Entries provided –
——
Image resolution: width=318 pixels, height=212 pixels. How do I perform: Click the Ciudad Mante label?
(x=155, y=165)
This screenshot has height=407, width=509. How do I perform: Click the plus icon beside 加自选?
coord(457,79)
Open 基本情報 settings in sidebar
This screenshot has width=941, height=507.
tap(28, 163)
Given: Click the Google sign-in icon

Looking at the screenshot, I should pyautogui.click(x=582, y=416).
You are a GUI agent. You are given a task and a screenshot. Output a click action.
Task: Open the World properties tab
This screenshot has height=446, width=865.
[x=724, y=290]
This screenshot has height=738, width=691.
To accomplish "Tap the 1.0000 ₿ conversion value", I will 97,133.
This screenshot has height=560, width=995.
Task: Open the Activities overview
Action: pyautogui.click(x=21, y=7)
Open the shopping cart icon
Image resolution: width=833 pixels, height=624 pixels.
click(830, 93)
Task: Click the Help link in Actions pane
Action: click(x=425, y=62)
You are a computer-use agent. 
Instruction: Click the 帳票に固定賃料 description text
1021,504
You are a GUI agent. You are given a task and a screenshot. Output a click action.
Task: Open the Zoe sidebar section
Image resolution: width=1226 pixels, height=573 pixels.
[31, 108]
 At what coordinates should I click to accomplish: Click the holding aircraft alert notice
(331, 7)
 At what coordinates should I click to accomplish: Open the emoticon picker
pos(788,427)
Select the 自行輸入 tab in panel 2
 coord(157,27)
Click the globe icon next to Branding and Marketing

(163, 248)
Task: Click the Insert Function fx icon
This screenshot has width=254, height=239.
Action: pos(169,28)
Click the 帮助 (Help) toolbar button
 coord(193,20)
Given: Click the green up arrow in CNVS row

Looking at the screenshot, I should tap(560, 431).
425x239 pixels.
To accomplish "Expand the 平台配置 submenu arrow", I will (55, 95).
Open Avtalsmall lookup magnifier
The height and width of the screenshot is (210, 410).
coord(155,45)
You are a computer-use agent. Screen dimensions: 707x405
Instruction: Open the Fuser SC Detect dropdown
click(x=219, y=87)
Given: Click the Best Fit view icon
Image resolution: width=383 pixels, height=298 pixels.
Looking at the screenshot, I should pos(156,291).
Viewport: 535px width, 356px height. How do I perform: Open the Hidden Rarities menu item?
——
Your instructions – For this exercise, copy the lines from the one that contains "Given: Click the Best Fit view icon" through the last line of the records, exactly and only those.

Worked solution –
Given: Click the Best Fit view icon
Image resolution: width=383 pixels, height=298 pixels.
Looking at the screenshot, I should pos(156,291).
Viewport: 535px width, 356px height. How do I perform: Open the Hidden Rarities menu item?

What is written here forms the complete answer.